**** Data excerpts ****

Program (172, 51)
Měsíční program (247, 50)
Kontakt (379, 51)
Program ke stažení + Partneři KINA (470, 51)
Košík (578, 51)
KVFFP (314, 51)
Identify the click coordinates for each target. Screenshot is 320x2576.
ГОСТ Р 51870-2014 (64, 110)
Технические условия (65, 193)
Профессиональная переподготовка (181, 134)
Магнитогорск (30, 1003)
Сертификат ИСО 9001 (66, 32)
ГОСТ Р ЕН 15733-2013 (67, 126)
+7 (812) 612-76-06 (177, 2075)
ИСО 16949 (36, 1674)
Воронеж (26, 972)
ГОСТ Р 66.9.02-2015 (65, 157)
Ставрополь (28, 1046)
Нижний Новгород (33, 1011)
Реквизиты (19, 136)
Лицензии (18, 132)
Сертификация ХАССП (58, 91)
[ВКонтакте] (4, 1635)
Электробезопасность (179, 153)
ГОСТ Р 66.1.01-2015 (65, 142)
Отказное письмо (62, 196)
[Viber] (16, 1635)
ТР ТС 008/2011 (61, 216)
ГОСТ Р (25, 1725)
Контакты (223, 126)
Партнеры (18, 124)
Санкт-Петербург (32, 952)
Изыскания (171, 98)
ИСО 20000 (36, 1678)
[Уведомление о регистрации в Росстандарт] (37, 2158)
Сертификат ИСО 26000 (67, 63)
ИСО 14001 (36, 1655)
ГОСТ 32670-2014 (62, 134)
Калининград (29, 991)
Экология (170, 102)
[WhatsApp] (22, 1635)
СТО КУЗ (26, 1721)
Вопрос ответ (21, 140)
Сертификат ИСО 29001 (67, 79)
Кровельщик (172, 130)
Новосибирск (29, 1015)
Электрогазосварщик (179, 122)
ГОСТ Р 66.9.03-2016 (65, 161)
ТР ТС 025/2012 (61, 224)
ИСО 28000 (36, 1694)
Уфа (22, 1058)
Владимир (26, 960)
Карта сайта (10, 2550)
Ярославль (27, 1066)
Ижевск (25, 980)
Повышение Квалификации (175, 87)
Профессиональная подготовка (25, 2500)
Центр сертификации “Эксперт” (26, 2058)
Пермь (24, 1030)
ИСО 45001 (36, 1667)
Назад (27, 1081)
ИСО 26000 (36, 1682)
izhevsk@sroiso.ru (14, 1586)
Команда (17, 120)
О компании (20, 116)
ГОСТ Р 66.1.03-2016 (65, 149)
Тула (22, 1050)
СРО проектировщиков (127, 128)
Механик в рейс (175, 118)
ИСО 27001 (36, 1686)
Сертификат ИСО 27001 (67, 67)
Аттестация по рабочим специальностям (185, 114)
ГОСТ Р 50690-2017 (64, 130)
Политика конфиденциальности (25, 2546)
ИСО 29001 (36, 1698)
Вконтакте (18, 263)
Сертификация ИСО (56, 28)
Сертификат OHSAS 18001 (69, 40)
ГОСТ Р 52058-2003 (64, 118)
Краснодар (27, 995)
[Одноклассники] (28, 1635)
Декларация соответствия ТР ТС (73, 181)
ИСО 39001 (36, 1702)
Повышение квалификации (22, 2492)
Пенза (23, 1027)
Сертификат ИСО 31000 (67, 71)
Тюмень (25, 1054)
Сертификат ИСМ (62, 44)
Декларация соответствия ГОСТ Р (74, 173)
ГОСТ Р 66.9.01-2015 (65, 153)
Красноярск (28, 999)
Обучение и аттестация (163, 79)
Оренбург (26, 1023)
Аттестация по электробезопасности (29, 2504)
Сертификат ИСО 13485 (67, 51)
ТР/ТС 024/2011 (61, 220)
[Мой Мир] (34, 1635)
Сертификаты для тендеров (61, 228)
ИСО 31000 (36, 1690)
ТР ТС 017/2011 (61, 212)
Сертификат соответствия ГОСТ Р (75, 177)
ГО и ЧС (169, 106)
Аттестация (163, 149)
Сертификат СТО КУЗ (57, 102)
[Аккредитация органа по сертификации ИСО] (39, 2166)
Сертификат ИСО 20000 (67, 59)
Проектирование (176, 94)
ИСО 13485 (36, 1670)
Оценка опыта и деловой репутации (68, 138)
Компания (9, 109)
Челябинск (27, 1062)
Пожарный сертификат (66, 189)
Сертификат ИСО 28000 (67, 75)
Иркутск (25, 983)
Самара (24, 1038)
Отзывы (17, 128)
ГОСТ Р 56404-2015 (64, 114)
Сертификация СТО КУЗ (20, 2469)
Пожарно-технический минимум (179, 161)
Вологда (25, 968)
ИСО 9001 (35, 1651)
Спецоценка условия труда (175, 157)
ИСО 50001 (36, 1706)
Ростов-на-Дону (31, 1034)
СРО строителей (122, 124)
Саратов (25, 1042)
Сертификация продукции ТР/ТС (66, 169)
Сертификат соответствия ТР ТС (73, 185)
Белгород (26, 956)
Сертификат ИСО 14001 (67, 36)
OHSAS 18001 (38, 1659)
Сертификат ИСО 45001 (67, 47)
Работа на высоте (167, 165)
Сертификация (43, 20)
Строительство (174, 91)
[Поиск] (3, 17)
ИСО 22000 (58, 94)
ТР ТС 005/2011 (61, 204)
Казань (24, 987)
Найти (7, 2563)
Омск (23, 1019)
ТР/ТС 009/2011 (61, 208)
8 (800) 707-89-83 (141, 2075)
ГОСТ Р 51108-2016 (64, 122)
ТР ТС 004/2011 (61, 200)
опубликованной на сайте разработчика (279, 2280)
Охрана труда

****

▶ _Task directions_: Beginning at the line that contains "Сертификация СТО КУЗ (20, 2469)", reproduce every line down to the last line of the entries above, exactly and only those.

▶ _Exercise output_:
Сертификация СТО КУЗ (20, 2469)
Пожарно-технический минимум (179, 161)
Вологда (25, 968)
ИСО 9001 (35, 1651)
Спецоценка условия труда (175, 157)
ИСО 50001 (36, 1706)
Ростов-на-Дону (31, 1034)
СРО строителей (122, 124)
Саратов (25, 1042)
Сертификация продукции ТР/ТС (66, 169)
Сертификат соответствия ТР ТС (73, 185)
Белгород (26, 956)
Сертификат ИСО 14001 (67, 36)
OHSAS 18001 (38, 1659)
Сертификат ИСО 45001 (67, 47)
Работа на высоте (167, 165)
Сертификация (43, 20)
Строительство (174, 91)
[Поиск] (3, 17)
ИСО 22000 (58, 94)
ТР ТС 005/2011 (61, 204)
Казань (24, 987)
Найти (7, 2563)
Омск (23, 1019)
ТР/ТС 009/2011 (61, 208)
8 (800) 707-89-83 (141, 2075)
ГОСТ Р 51108-2016 (64, 122)
ТР ТС 004/2011 (61, 200)
опубликованной на сайте разработчика (279, 2280)
Охрана труда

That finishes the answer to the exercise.